Collected data entries
────────────────────────────────────────
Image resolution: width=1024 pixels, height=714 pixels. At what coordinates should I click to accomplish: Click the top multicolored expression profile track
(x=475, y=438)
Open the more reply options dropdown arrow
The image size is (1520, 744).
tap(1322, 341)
────────────────────────────────────────
* _WHAT TO WORK ON_
All entries above should be duplicated exactly, none omitted.

* _RESPONSE_
Image resolution: width=1024 pixels, height=714 pixels. At what coordinates should I click to accomplish: Click the top multicolored expression profile track
(x=475, y=438)
Open the more reply options dropdown arrow
The image size is (1520, 744).
tap(1322, 341)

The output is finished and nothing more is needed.